→ Try it
From the listing below, pull out every line where the string "agent" appears.

(Dataset records Opens)

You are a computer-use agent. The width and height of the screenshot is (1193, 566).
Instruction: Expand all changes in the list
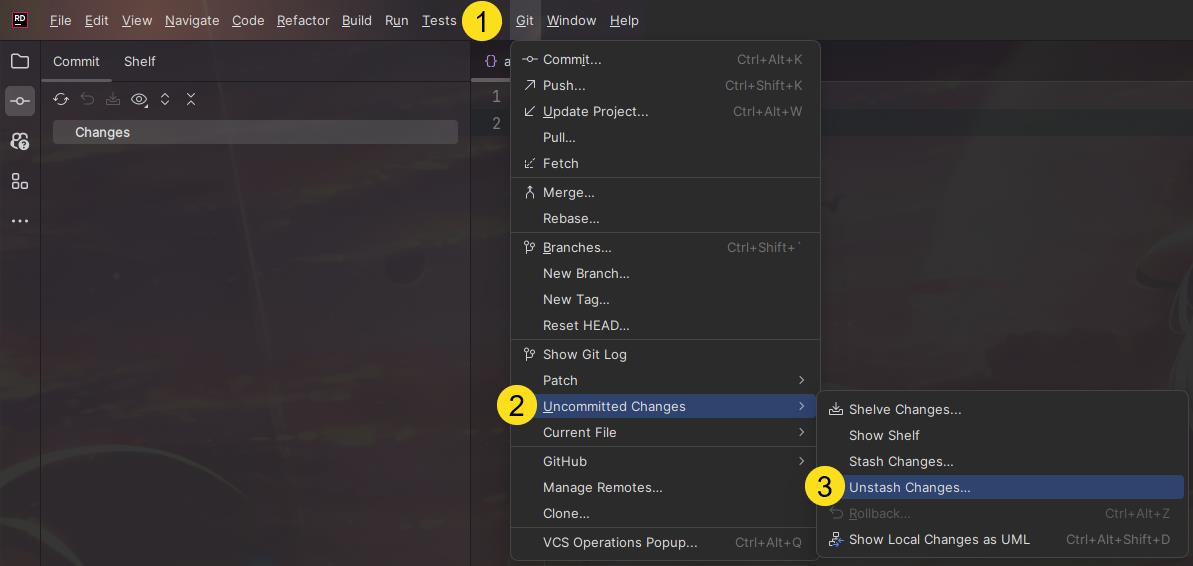[x=165, y=99]
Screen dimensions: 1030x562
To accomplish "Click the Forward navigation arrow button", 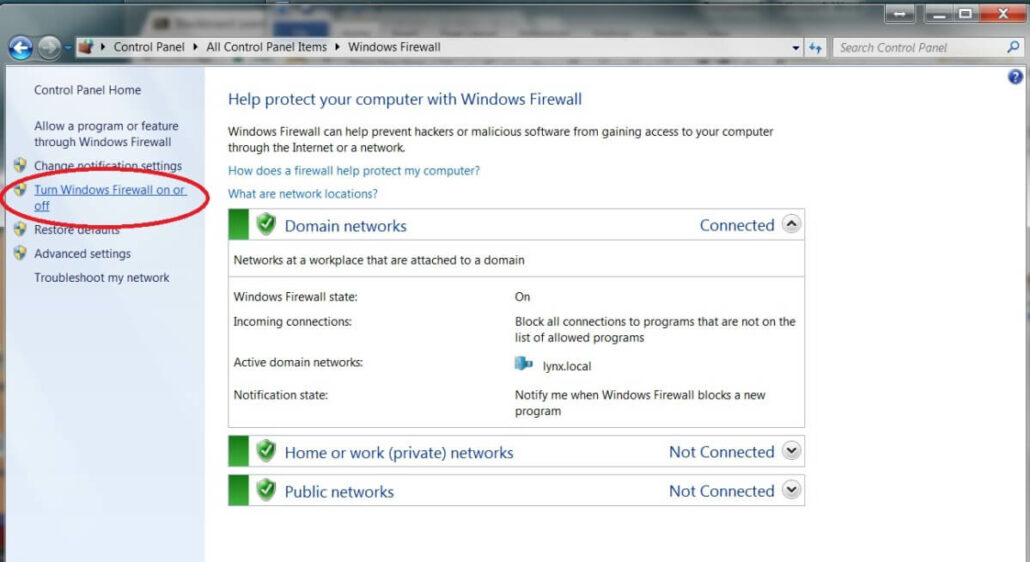I will click(49, 47).
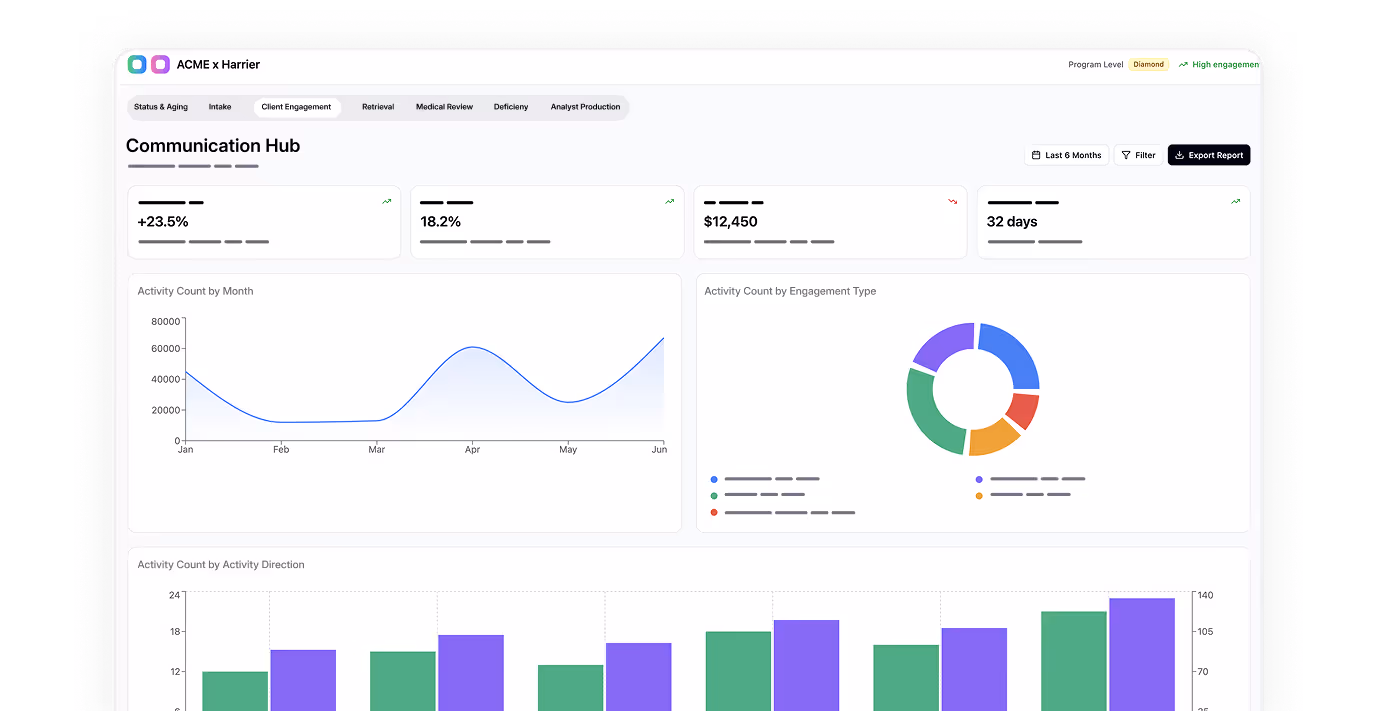Click the download icon on Export Report
The image size is (1377, 711).
1178,155
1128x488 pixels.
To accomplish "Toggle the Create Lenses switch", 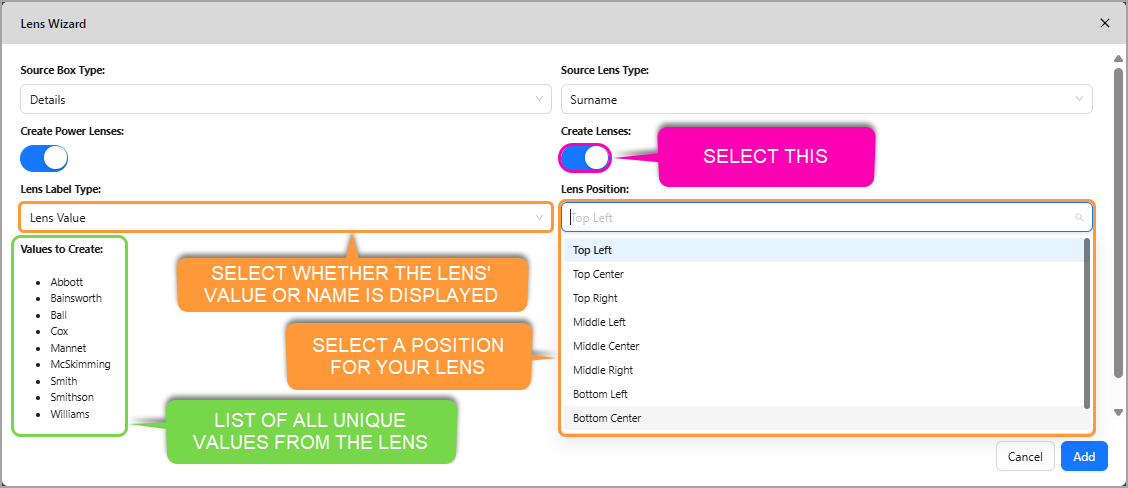I will (x=585, y=158).
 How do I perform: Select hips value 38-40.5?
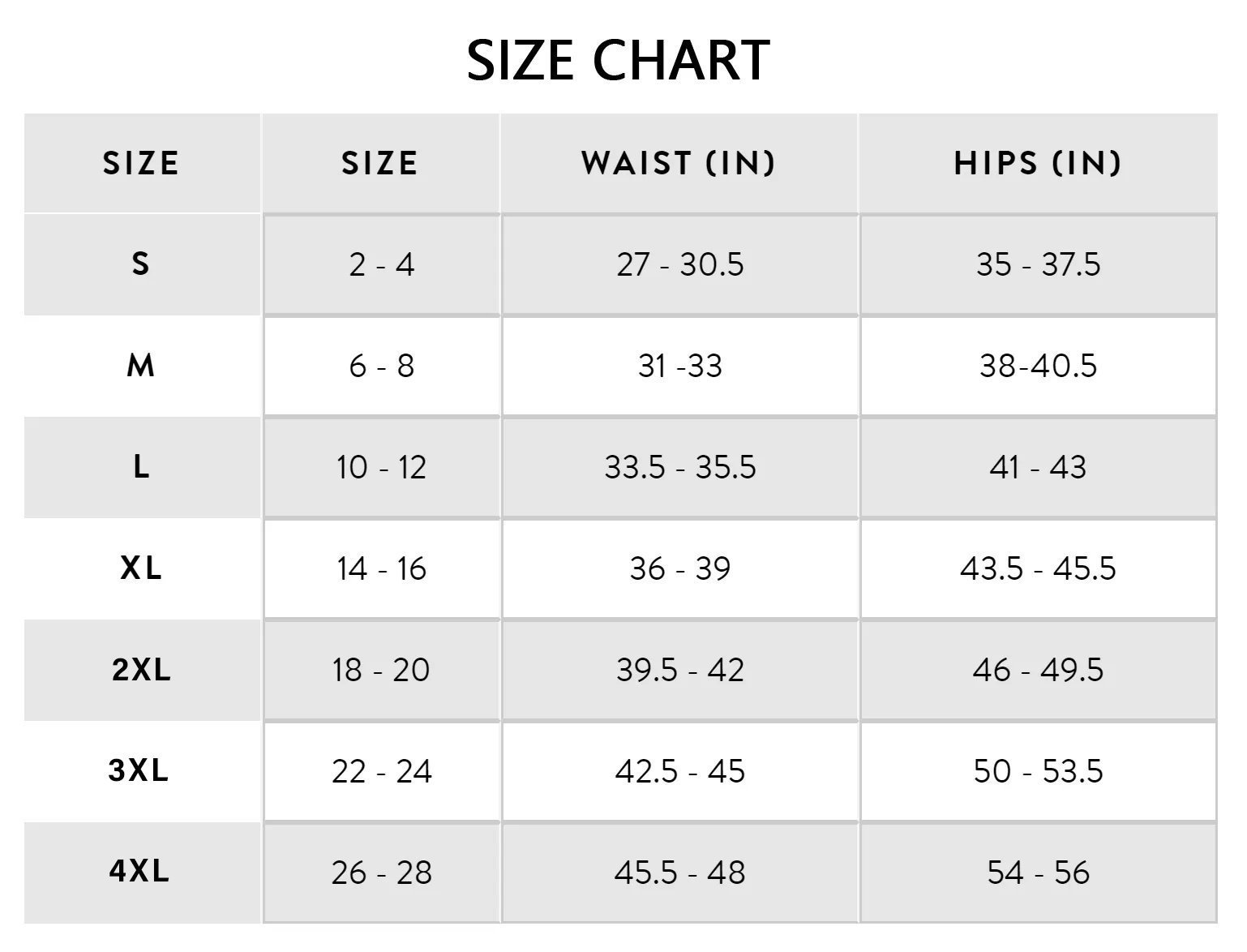click(1038, 366)
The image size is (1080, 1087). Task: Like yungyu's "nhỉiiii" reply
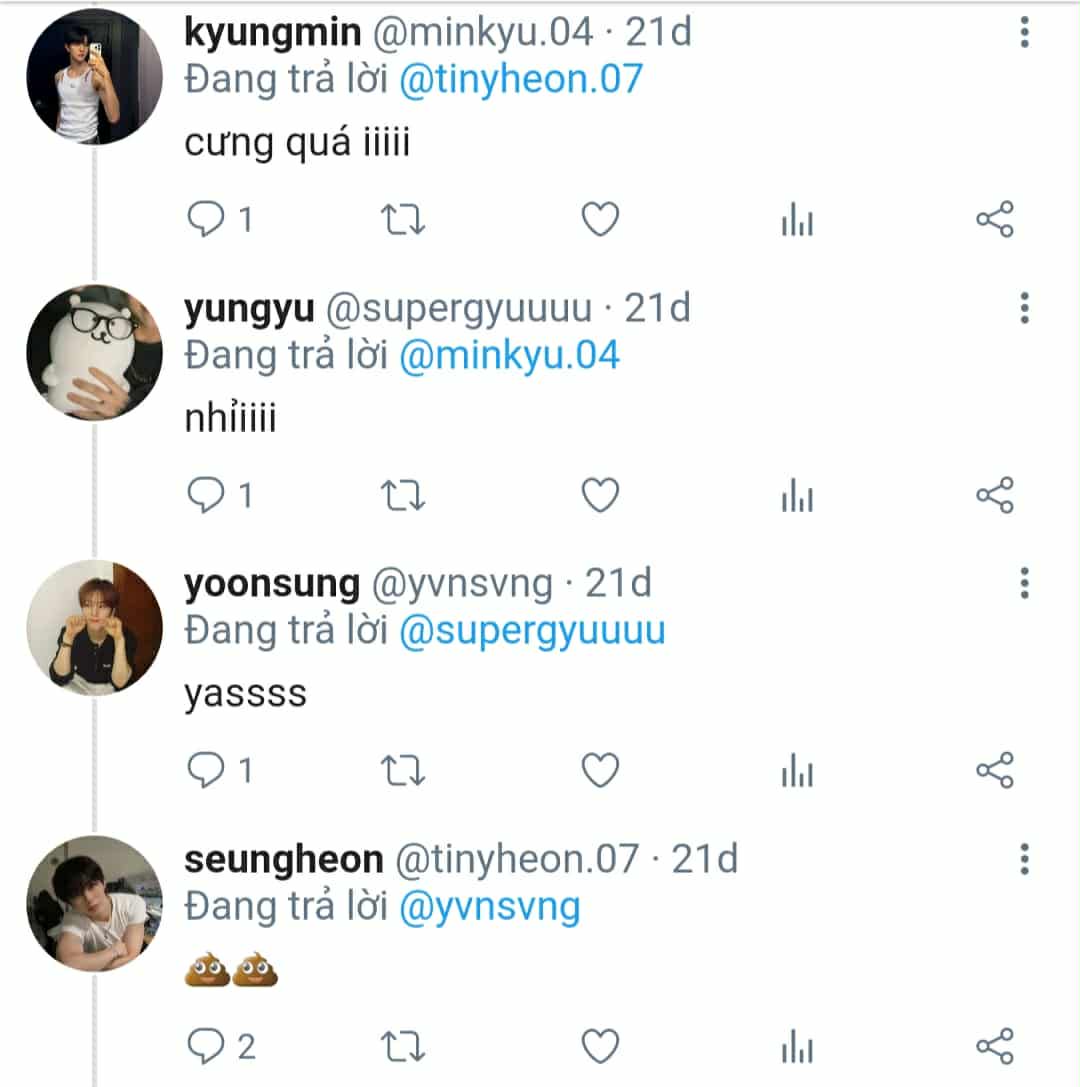tap(600, 495)
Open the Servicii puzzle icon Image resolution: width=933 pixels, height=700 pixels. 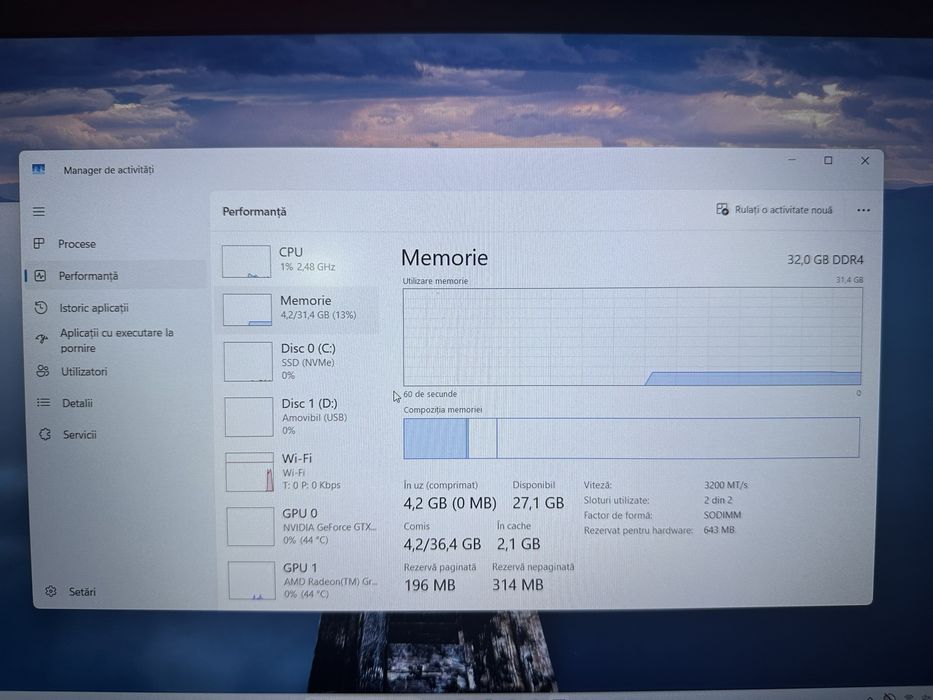(45, 434)
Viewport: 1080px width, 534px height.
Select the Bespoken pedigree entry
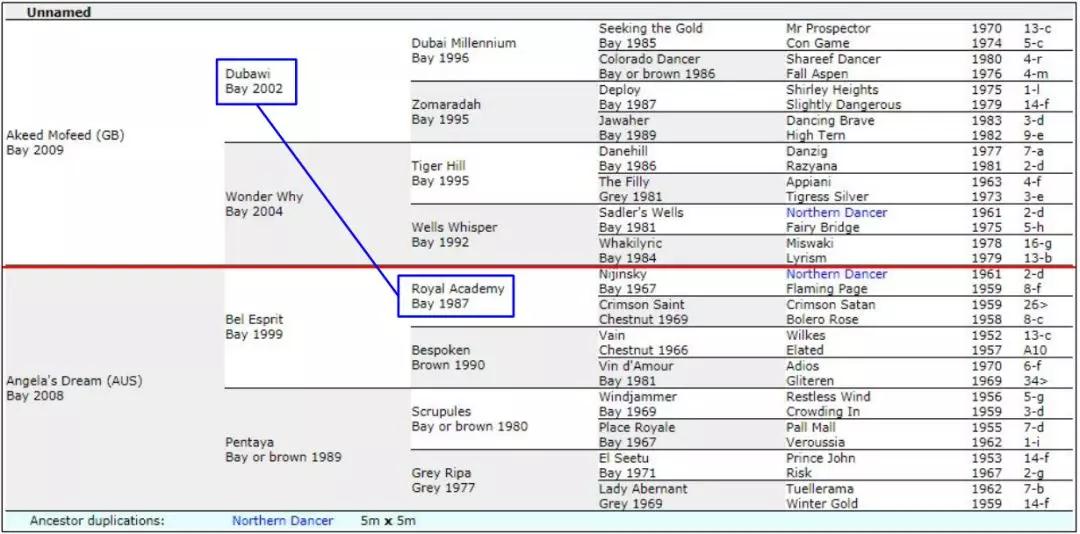441,351
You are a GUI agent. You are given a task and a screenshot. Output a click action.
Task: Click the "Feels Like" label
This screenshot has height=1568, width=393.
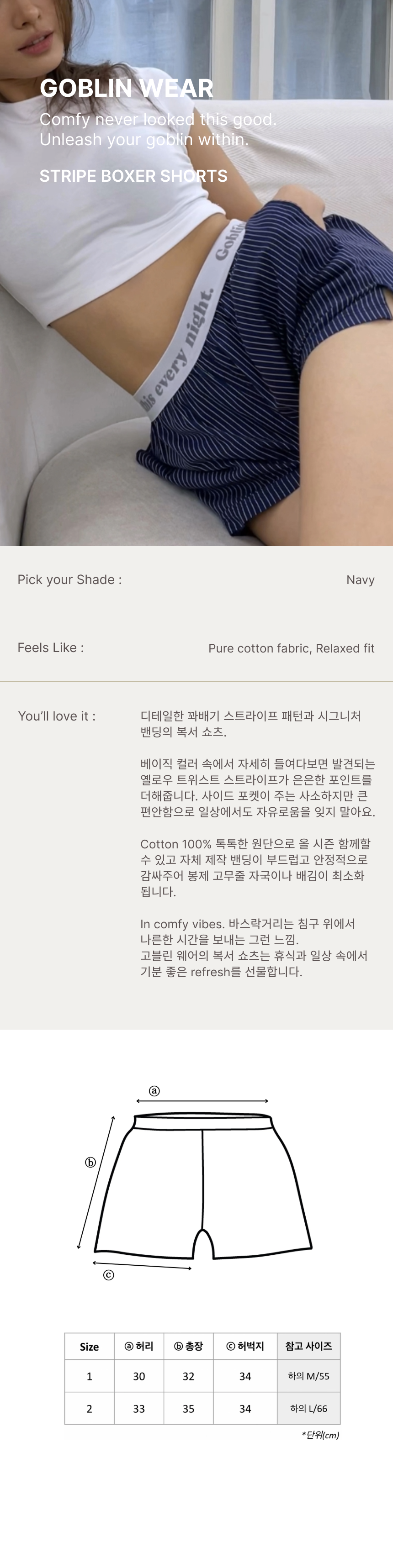click(x=51, y=647)
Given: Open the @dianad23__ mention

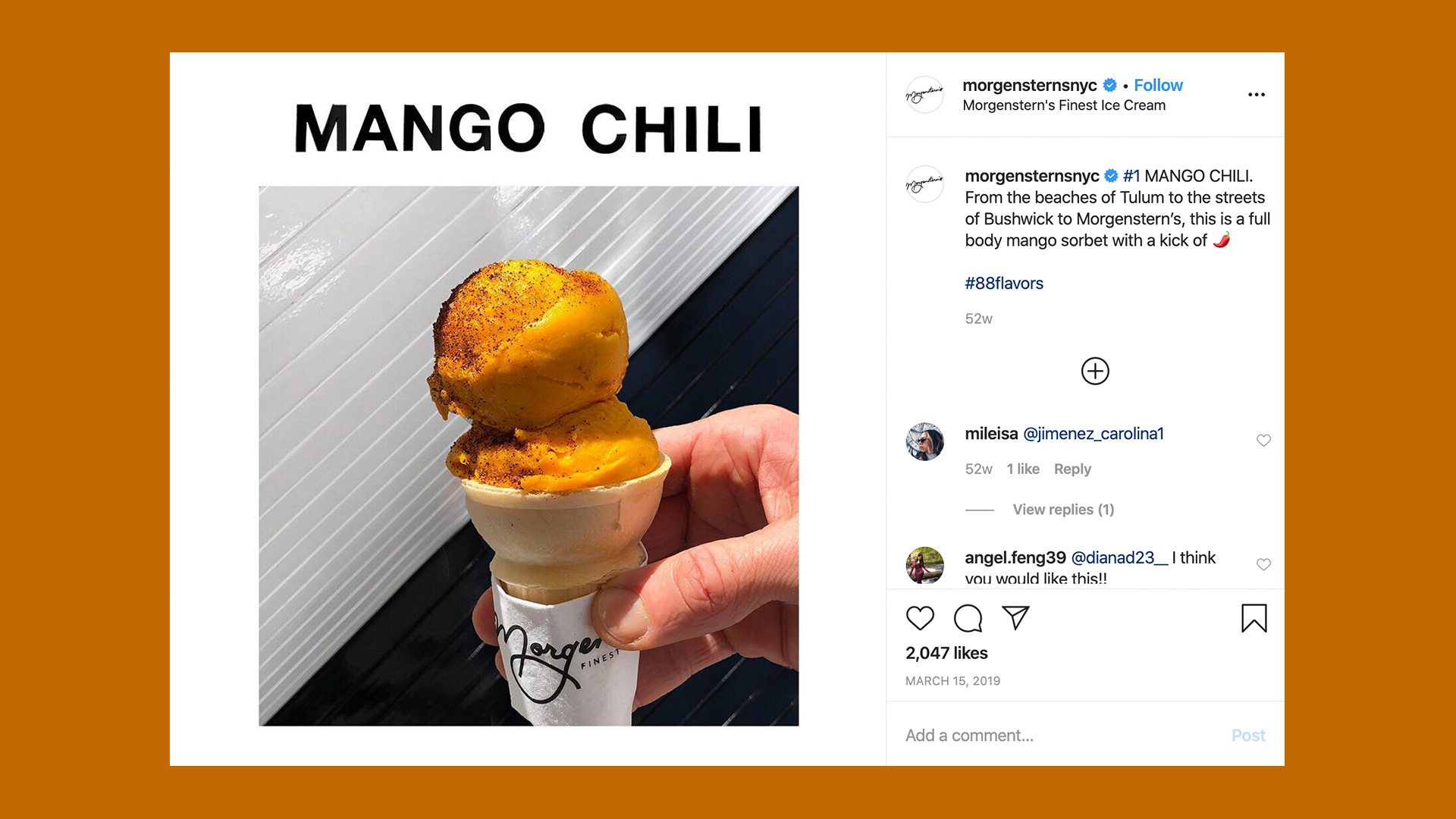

(Dataset records Closes)

→ Finished task
You are a computer-use agent. The width and height of the screenshot is (1193, 566).
You are a GUI agent. You are given a task and a screenshot. Output a click action.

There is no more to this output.